Les banques centrales continuent de stocker de l’or, anticipant d’éventuelles crises futures

En 2022 et 2023, les achats nets annuels des banques centrales ont dépassé 1000 tonnes. Alimentée par les pays émergents et certains pays en développement, la demande d’or des banques centrales intervient dans un contexte de tensions géopolitiques et commerciales accrues.
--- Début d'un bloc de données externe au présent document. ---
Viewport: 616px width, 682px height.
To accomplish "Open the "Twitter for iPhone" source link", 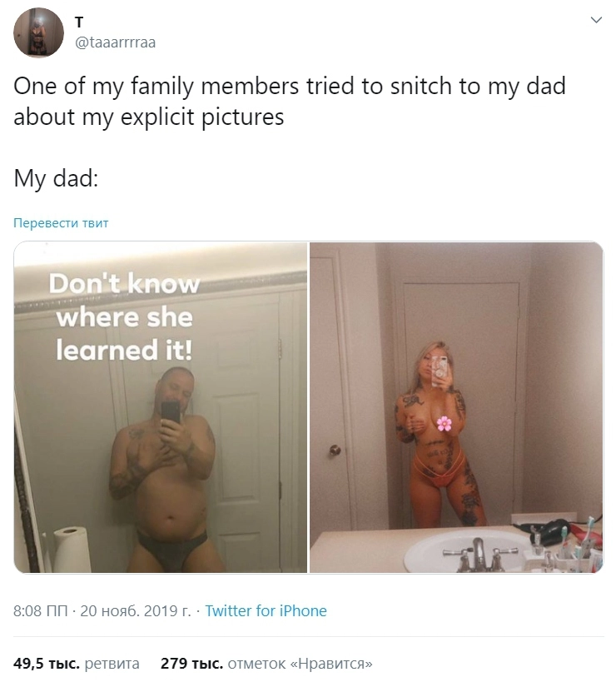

Les banques centrales du monde entier ont ajouté 1044,6 tonnes à leurs réserves en 2024, a annoncé mercredi 5 février le World Gold Council. Alors que ces achats nets dépassent la barre des 1000 tonnes pour la troisième année consécutive, cette tendance illustre une accélération de la stratégie de diversification des réserves de change de ces institutions, face aux risques liés à certaines devises fortes.

L’or au lieu du dollar

A l’issue d’un sondage ayant révélé en juin 2024 que 29 % des banques centrales prévoyaient d’augmenter leurs réserves d’or, le World Gold Council a noté que la hausse de l’inflation et les risques de crise plus élevés encourageaient en partie ces achats. Un rapport publié en décembre 2024 par le Forum officiel des institutions monétaires et financières (OMFIF) va plus loin.

Les auteurs y expliquent que l’incertitude géopolitique et économique, amplifiée par la guerre en Ukraine et la montée des tensions internationales, pousse de nombreux pays à diversifier leurs réserves. L’or est perçu comme un actif stratégique, car il n’est la responsabilité d’aucun État ou institution financière, contrairement aux devises fiduciaires.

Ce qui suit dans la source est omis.